QCM: Akazoo is a ‘castle of cards’
The Quintessential Capital Management fund, whose managing partner Gabriel Grego was instrumental in revealing the true state of Greek jewelry company Folli Follie, has now claimed in a report that music streaming company Akazoo SA will be the next Greek enterprise to crumble. Akazoo, listed on the Nasdaq since last September, is accused of trying to profit at its shareholders’ expense.
QCM argues that Akazoo, which is domiciled in Luxembourg, pertains to be a successful multinational with revenues, earnings and users to rival industry giants Pandora and Tidal.

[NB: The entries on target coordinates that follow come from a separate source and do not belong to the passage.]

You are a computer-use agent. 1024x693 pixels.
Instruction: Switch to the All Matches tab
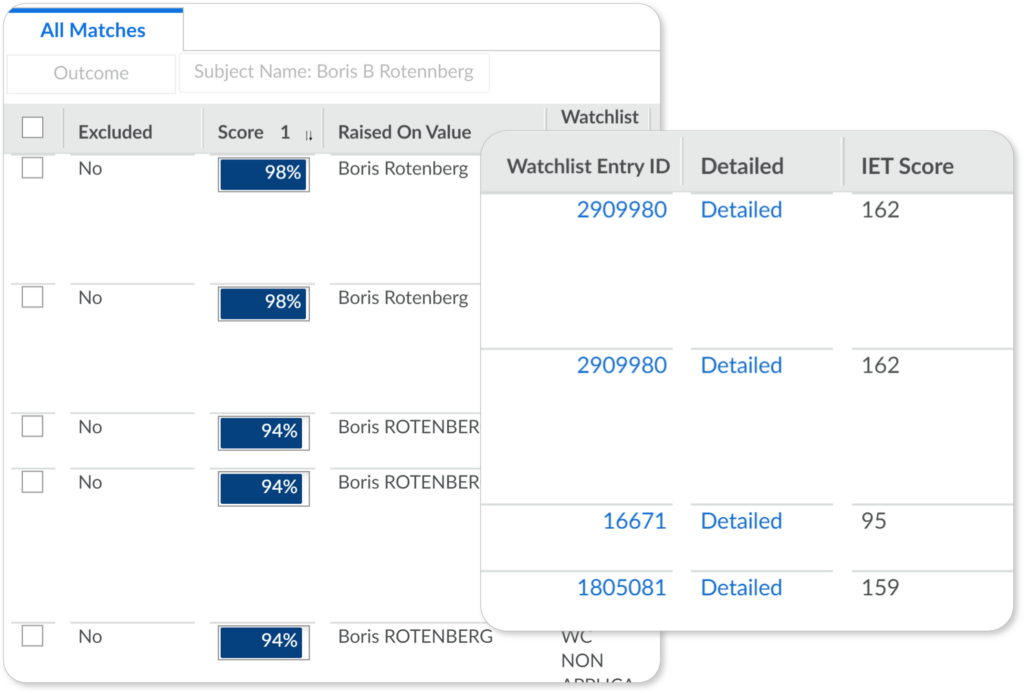(x=92, y=30)
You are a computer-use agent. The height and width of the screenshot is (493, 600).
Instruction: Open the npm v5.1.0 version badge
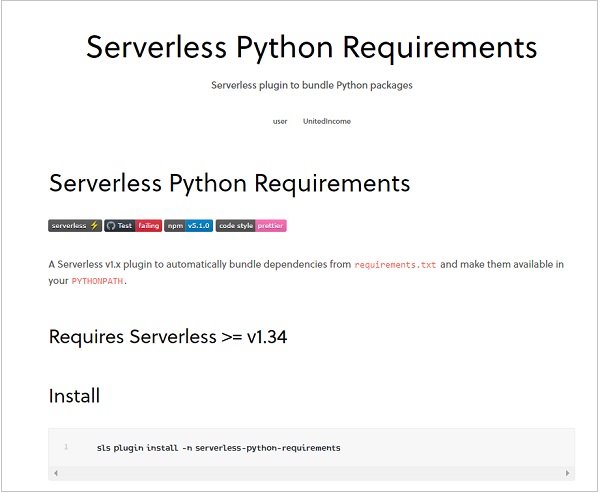click(188, 226)
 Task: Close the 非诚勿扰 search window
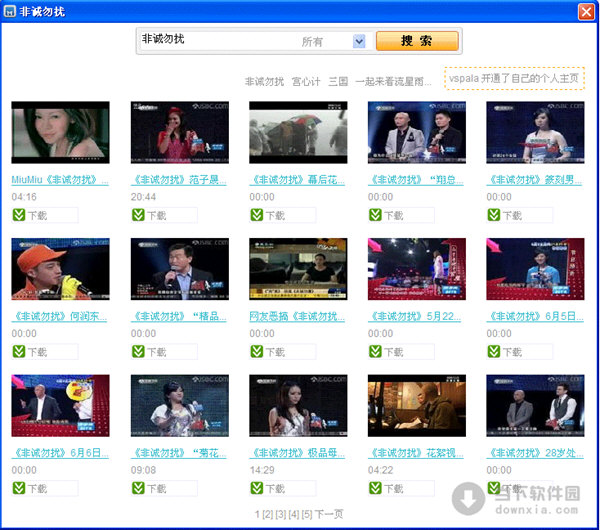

However, QCM counters this may be just a “tiny loss-making company based in Greece” with a negligible user base and sales. It adds that Akazoo only has 26 employees.
In September 2019 Akazoo began trading on the Nasdaq through a reverse merger after being part of Greek company InternetQ, which was listed on the AIM market in London until 2016 when it was shut out of trading after claims of foul play. A few years later InternetQ span Akazoo off and began trading in the US through a reverse merger with a cash shell.
Akazoo, “a global, on-demand music streaming subscription company with a focus on emerging markets,” claims to have 44 million registered users, of whom 5.5 million are subscribers. It also says its revenues come to $140 million – growing 24 percent per year – and that it is active in 25 countries.
QCM alleges that Akazoo’s accounts “may in fact hide serious irregularities or worse.” It identifies discrepancies between earnings and cash flow, large investments in intellectual property and a very high accounts receivables balance, which is strongly reminiscent of Folli Follie’s case. Furthermore, the US hedge fund alleges that Akazoo has not paid any taxes in the last four years, despite the fact that it claims to have accounting profits of $21.7 million. The number of likes or followers on social media, as well as the ratio of revenues to employees also painted a strange picture, QCM added.
As a result of this report, that claimed the Greek company is a “castle of cards,” Akazoo’s stock tumbled in Monday’s Nasdaq trading.